** Text **
┌──
On the other hand, anger shuts down communication to the prefrontal cortex as mediated through the anterior cingulate. Emotion and fear take over in determining behavior; anger therefore interrupts the functioning of the frontal lobes. Newberg writes: “Not only do you lose the ability to be rational, you lose the awareness that you’re acting in an irrational way. When your frontal lobes shut down, it’s impossible to listen to the other person, let alone feel empathy or compassion.” Bridging our primitive emotional response areas with our highly evolved prefrontal cortex allows the anterior cingulate to mediate how we perceive ourselves and our actions in relation to others and to the rest of the world, and beyond. Because the function of this circuit is enhanced by meditation, Newberg believes, “there is a coevolution of spirituality and consciousness, strengthening circuits that allow us to envision a benevolent, interconnecting relationship between the universe, God, and ourselves.” The neuroplasticity of the brain and the positive role of meditation on the emotional brain points to a dynamic interplay between brain, mind and ethical orientation.
Neuroplasticity and neurotheology are changing the way we view the human person. Advances in brain research will be among the most significant in the 21st century. What will be the role of religion in light of the changing brain? Three points are worth noting: 1) The self is not fixed but mediated by repeated patterns of information—hence even the religious self can change by altering the fields of information; 2) Prayer and meditation can focus the brain on positive values such as peace, justice and compassion; 3) The more the brain is exercised for a particular function, the more it develops cells and connections for that function. Considering these points in terms of interreligious dialogue sheds new light on the importance of dialogue. Strengthening lines of communication may not only be educational insofar as we learn about the other; rather, we may now suggest that new brain is forming. By sharing beliefs and values through continuous dialogue, new neural connections are sprouting. As the Canadian psychologist Don Hebbs claimed, “those who fire together wire together.” Each choice we make creates a focus for the brain and guides neurons to talk to each other, creating new connections or reinforcing old ones. Training the brain for a world of peace is now within our reach.
Pierre Teilhard de Chardin posited a convergence of world religions as the way forward toward Omega. The convergence of religions through ongoing dialogue will lead to new neural networks and, we might say, new religious brain. Neuroplasticity coupled with sustained dialogue suggests that a new type of religious person will emerge in the future.
└──
** Listed records **
┌──
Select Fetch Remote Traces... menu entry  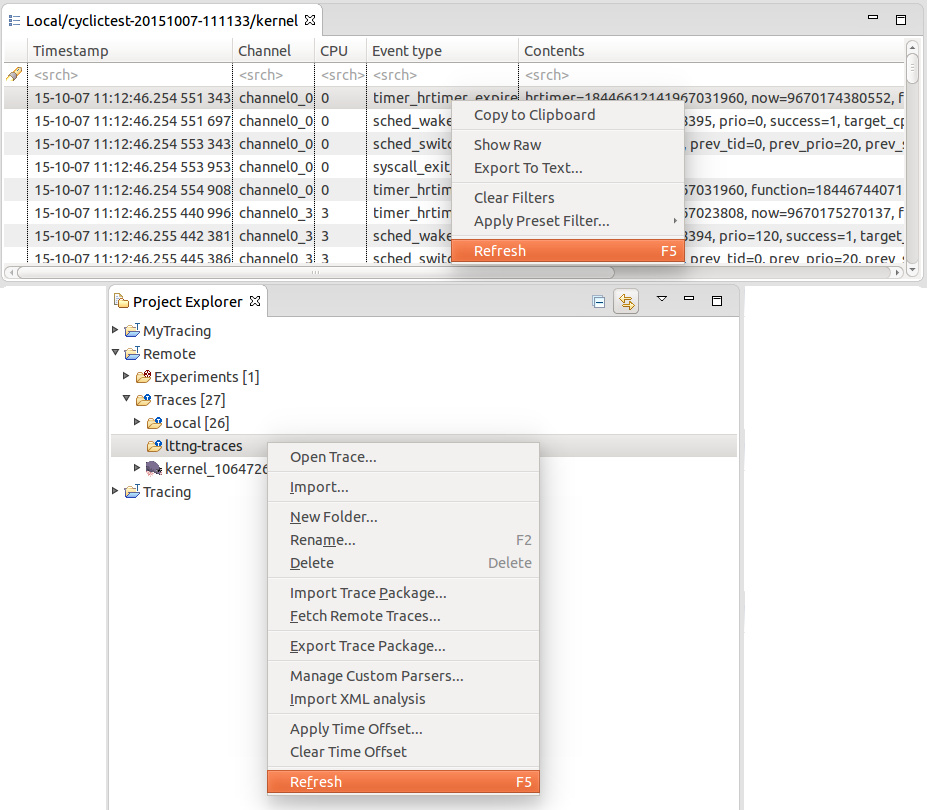pos(365,616)
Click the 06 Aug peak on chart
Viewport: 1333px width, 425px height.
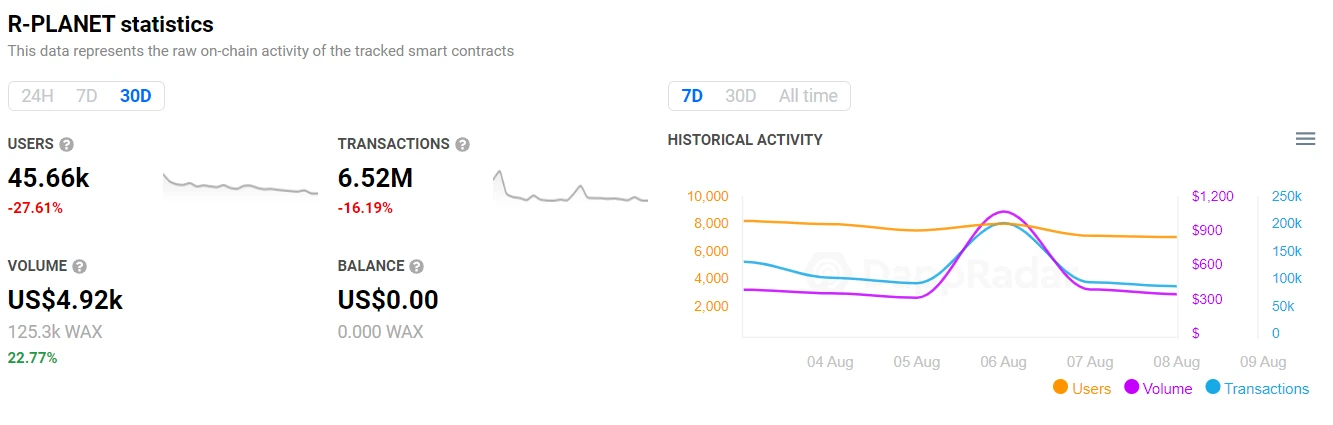tap(1003, 212)
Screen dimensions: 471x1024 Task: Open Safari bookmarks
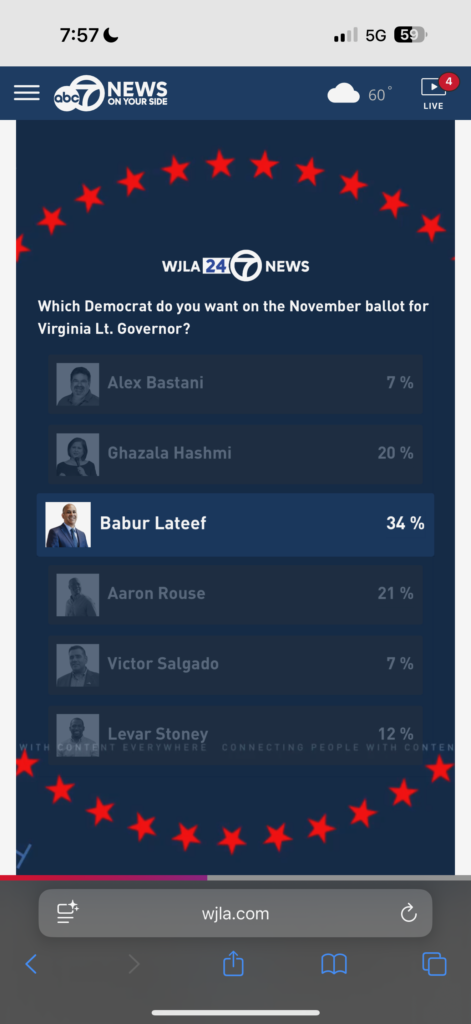[334, 964]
└──
** Required tasks **
1) From the text on neuroplasticity and religion, write out the passage that begins at the words "Pierre Teilhard de" and stops after "in the future.".
2) In the text on neuroplasticity and religion, who is credited with the claim "those who fire together wire together"?

** Outputs in order **
1)
Pierre Teilhard de Chardin posited a convergence of world religions as the way forward toward Omega. The convergence of religions through ongoing dialogue will lead to new neural networks and, we might say, new religious brain. Neuroplasticity coupled with sustained dialogue suggests that a new type of religious person will emerge in the future.

2) The Canadian psychologist Don Hebbs.